» DATA IN THIS EXERCISE
····················

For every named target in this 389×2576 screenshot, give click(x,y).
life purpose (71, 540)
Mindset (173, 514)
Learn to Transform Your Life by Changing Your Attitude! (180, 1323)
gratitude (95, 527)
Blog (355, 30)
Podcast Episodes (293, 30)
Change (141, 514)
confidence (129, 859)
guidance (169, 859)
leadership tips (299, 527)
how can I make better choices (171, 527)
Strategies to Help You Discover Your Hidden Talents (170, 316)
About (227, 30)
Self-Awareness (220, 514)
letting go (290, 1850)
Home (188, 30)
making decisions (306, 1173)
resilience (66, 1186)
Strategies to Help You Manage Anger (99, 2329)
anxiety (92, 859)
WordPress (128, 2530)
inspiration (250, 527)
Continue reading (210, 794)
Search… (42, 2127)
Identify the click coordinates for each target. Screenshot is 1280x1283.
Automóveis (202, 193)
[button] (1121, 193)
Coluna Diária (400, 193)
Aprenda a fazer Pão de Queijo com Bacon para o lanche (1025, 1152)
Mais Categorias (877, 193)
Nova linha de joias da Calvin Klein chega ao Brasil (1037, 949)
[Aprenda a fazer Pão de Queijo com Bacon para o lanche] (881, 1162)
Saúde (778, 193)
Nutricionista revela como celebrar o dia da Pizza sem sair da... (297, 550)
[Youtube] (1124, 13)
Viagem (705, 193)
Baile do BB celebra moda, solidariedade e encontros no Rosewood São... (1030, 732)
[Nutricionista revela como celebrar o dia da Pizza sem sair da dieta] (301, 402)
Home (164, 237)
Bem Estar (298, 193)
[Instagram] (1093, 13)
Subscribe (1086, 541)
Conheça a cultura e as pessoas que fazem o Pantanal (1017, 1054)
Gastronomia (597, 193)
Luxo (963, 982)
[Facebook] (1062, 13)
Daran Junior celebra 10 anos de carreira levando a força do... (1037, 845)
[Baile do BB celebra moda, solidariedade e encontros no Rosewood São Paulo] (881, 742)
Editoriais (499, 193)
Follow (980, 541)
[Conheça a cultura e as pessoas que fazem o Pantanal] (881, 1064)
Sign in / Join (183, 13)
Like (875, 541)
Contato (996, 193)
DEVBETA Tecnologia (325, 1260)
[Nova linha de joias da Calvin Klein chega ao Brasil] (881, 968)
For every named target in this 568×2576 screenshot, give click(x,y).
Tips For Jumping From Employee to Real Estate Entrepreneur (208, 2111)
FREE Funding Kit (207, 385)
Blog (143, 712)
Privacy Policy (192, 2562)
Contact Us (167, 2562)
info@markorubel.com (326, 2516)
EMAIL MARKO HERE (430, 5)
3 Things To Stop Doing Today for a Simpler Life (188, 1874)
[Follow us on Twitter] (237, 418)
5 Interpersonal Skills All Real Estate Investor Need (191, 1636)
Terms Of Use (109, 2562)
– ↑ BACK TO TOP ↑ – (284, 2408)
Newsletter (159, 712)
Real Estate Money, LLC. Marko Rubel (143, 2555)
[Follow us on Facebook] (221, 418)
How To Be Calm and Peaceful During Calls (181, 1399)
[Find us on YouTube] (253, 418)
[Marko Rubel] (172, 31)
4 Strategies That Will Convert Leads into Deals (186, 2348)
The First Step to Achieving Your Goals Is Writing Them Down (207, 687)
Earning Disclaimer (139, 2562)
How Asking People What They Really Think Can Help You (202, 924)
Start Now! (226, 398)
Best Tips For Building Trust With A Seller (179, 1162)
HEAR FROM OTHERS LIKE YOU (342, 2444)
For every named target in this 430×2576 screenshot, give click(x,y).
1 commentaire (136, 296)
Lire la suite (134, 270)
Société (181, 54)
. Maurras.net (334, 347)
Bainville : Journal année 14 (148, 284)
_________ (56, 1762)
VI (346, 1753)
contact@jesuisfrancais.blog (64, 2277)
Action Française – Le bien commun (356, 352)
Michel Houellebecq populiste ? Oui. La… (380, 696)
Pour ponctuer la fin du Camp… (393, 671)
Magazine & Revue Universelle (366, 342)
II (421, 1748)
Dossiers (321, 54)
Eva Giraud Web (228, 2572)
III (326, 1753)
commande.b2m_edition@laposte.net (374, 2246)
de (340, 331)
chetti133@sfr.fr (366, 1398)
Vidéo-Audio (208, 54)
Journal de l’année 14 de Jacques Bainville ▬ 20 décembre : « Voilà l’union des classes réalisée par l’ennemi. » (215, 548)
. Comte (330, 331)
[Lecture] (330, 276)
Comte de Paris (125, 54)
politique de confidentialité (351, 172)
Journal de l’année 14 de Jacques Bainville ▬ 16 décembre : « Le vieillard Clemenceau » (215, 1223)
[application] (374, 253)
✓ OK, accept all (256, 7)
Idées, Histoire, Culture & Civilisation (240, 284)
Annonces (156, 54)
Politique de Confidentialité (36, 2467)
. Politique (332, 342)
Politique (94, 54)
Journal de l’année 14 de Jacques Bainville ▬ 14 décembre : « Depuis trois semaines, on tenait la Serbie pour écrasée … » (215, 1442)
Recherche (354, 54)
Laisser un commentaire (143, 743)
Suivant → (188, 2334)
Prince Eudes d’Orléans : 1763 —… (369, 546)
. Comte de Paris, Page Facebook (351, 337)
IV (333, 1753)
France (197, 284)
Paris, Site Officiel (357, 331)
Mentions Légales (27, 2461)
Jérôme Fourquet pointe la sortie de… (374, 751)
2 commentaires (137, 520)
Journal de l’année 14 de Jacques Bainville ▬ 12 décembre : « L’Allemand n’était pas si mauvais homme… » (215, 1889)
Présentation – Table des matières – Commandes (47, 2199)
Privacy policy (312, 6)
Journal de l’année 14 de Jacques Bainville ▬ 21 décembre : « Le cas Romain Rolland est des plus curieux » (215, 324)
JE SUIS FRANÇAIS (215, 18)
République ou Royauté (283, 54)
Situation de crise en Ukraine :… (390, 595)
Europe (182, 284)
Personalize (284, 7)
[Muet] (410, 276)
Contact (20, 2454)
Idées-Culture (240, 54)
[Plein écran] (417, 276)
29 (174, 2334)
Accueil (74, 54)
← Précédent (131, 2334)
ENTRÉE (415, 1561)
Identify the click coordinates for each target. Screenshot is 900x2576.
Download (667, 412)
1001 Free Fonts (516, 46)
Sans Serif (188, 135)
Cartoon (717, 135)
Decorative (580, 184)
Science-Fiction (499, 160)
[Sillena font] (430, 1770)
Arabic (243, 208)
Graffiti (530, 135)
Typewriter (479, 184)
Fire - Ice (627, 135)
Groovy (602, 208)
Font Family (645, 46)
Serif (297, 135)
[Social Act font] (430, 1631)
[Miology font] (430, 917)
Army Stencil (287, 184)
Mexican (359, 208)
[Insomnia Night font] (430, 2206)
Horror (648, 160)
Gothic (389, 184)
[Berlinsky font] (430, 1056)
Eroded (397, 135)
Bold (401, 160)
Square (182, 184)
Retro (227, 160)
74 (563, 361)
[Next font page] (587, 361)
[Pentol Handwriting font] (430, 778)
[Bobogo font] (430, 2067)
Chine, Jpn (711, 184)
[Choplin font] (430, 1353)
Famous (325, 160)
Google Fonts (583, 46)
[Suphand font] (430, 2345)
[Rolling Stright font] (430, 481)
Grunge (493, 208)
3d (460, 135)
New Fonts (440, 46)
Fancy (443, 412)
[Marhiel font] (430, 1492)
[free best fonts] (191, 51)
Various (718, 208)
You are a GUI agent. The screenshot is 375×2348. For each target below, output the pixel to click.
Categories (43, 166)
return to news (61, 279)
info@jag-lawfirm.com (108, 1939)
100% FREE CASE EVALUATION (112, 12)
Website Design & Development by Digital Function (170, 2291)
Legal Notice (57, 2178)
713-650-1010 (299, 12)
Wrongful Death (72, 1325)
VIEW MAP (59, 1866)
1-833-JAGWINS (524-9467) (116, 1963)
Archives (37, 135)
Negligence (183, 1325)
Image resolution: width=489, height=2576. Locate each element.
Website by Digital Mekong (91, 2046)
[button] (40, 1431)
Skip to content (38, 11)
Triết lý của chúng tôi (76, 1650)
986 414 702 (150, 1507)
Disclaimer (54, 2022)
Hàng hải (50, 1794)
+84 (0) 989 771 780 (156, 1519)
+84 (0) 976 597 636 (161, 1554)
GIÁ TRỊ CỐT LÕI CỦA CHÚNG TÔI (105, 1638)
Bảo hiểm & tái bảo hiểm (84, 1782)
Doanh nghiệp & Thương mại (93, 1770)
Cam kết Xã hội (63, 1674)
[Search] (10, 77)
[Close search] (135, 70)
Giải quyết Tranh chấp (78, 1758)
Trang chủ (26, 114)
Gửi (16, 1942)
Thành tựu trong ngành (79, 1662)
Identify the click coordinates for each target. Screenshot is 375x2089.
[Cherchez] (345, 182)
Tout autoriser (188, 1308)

····················

» PROBLEM REQUIREMENTS
Return exactly, and only, the lines above starting at the line that contains "For every named target in this 430×2576" and ending at the line that contains "Privacy policy (312, 6)".

» FINISHED EXERCISE
For every named target in this 430×2576 screenshot, give click(x,y).
1 commentaire (136, 296)
Lire la suite (134, 270)
Société (181, 54)
. Maurras.net (334, 347)
Bainville : Journal année 14 (148, 284)
_________ (56, 1762)
VI (346, 1753)
contact@jesuisfrancais.blog (64, 2277)
Action Française – Le bien commun (356, 352)
Michel Houellebecq populiste ? Oui. La… (380, 696)
Pour ponctuer la fin du Camp… (393, 671)
Magazine & Revue Universelle (366, 342)
II (421, 1748)
Dossiers (321, 54)
Eva Giraud Web (228, 2572)
III (326, 1753)
commande.b2m_edition@laposte.net (374, 2246)
de (340, 331)
chetti133@sfr.fr (366, 1398)
Vidéo-Audio (208, 54)
Journal de l’année 14 de Jacques Bainville ▬ 20 décembre : « Voilà l’union des classes réalisée par l’ennemi. » (215, 548)
. Comte (330, 331)
[Lecture] (330, 276)
Comte de Paris (125, 54)
politique de confidentialité (351, 172)
Journal de l’année 14 de Jacques Bainville ▬ 16 décembre : « Le vieillard Clemenceau » (215, 1223)
[application] (374, 253)
✓ OK, accept all (256, 7)
Idées, Histoire, Culture & Civilisation (240, 284)
Annonces (156, 54)
Politique de Confidentialité (36, 2467)
. Politique (332, 342)
Politique (94, 54)
Journal de l’année 14 de Jacques Bainville ▬ 14 décembre : « Depuis trois semaines, on tenait la Serbie pour écrasée … » (215, 1442)
Recherche (354, 54)
Laisser un commentaire (143, 743)
Suivant → (188, 2334)
Prince Eudes d’Orléans : 1763 —… (369, 546)
. Comte de Paris, Page Facebook (351, 337)
IV (333, 1753)
France (197, 284)
Paris, Site Officiel (357, 331)
Mentions Légales (27, 2461)
Jérôme Fourquet pointe la sortie de… (374, 751)
2 commentaires (137, 520)
Journal de l’année 14 de Jacques Bainville ▬ 12 décembre : « L’Allemand n’était pas si mauvais homme… » (215, 1889)
Présentation – Table des matières – Commandes (47, 2199)
Privacy policy (312, 6)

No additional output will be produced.